Human cytotoxic T lymphocyte (CTL) clones directed against herpes simplex virus (HSV)-infected cells were generated after stimulation of peripheral blood lymphocytes (PBL) with HSV type 1 (HSV-1) and HSV type 2 (HSV-2). These CTL clones were studied with regard to HSV type specificity and with regard to whether they also express helper cell activity. Some clones, generated after stimulation with HSV-1, were cytotoxic for autologous cells infected with either HSV-1 or HSV-2 ("HSV type common clones"), whereas other clones lysed HSV-1-infected cells only ("type-specific clones").

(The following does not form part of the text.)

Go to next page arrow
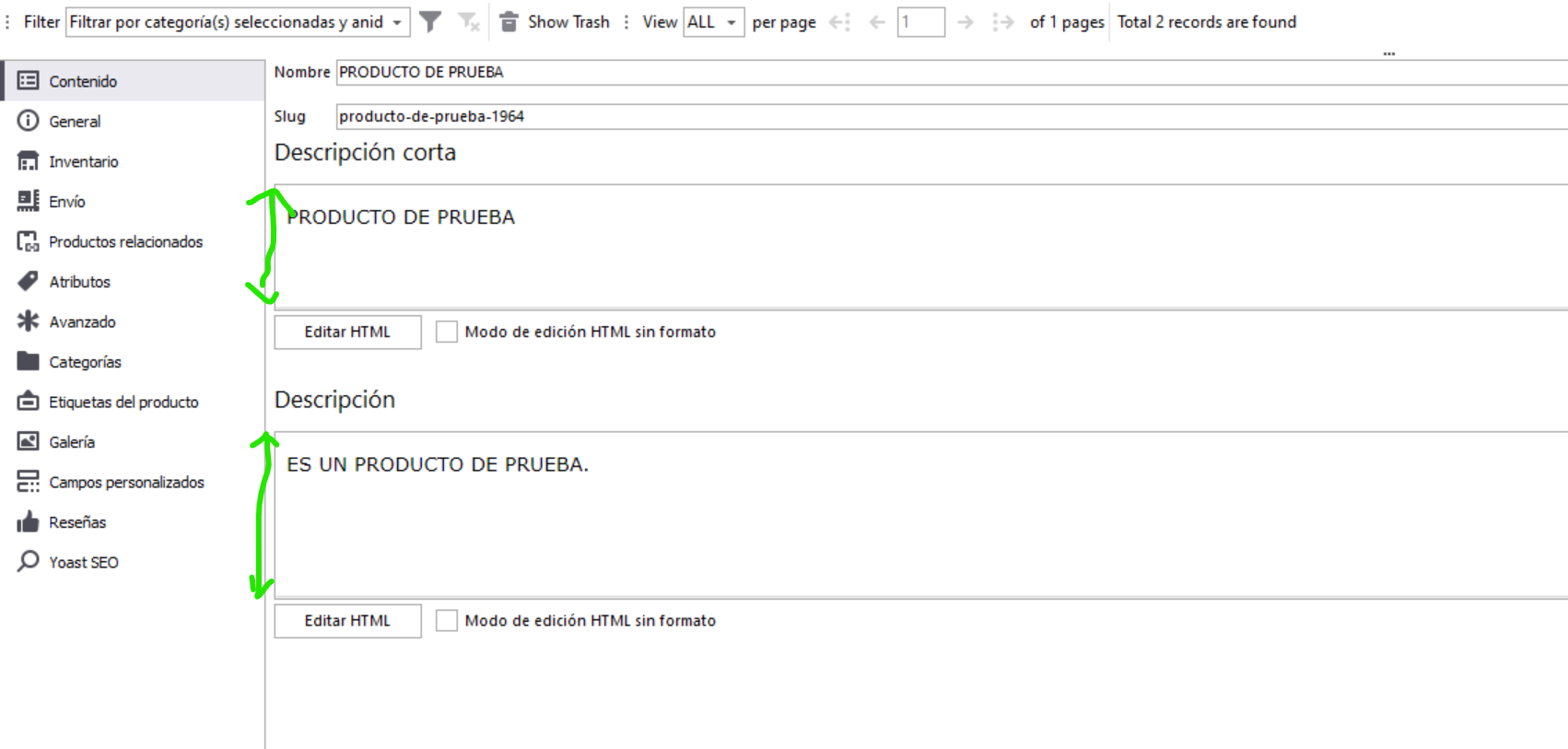This screenshot has width=1568, height=749. [965, 22]
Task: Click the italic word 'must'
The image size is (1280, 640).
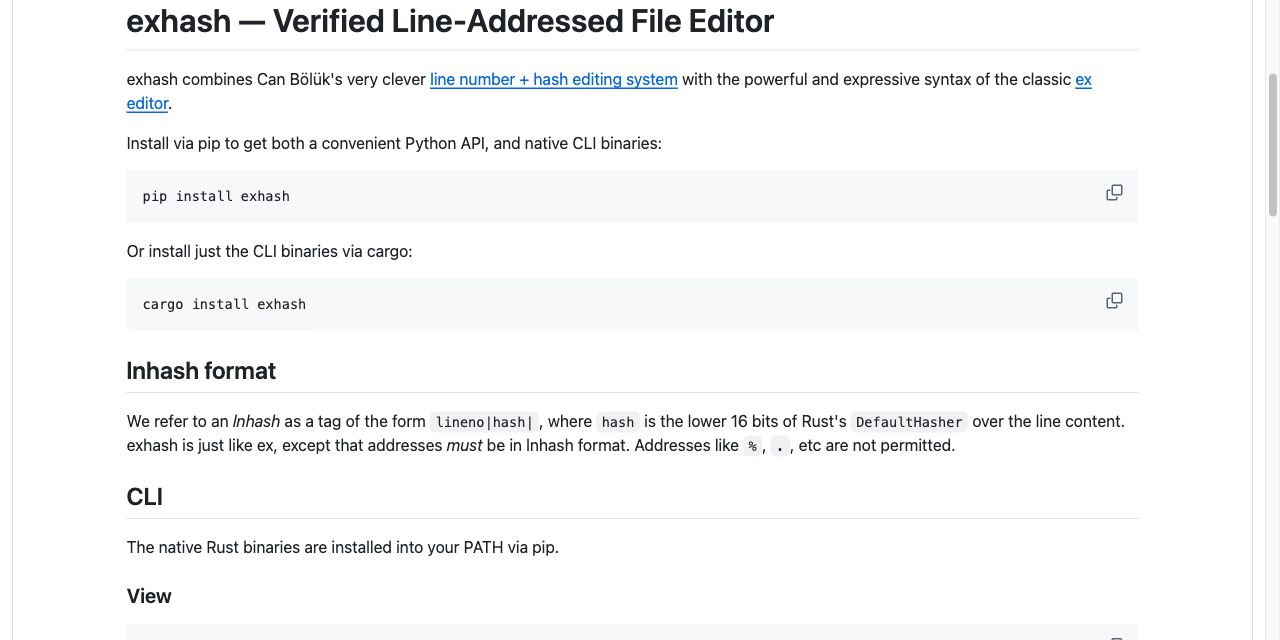Action: [x=464, y=445]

Similarly, after HSV-2 stimulation, both HSV-2 specific and HSV type common clones were obtained, indicating the heterogeneity of human cytotoxic T cells to HSV. All CTL clones tested were found to be bifunctional in that they also proliferated in response to stimulation with HSV. The HSV type specificity of the proliferative response was identical to that of the cytotoxic activity of the clones. An HSV type common clone, when stimulated with either HSV-1 or HSV-2, and an HSV-1 specific clone, when stimulated with HSV-1 but not with HSV-2, produced a factor, presumably interleukin 2 (IL 2), which induced proliferation of CTLL, an IL 2-dependent T cell line, providing evidence that our HSV-directed CTL clones also express helper cell activity. CTL clones that we previously reported were restricted in cytotoxic activity by HLA class II DR-1 or MB-1 antigens were found, in this study, to be restricted in proliferative response to HSV by these same HLA antigens. These results suggest that our bifunctional T cell clones directed against HSV may recognize the same viral antigenic determinants and the same HLA antigens for both cytotoxic and virus-induced proliferative activities. This is the first demonstration of human HSV type specific and HSV type common T cell clones and HSV specific T cell clones with both cytotoxic and helper cell activities.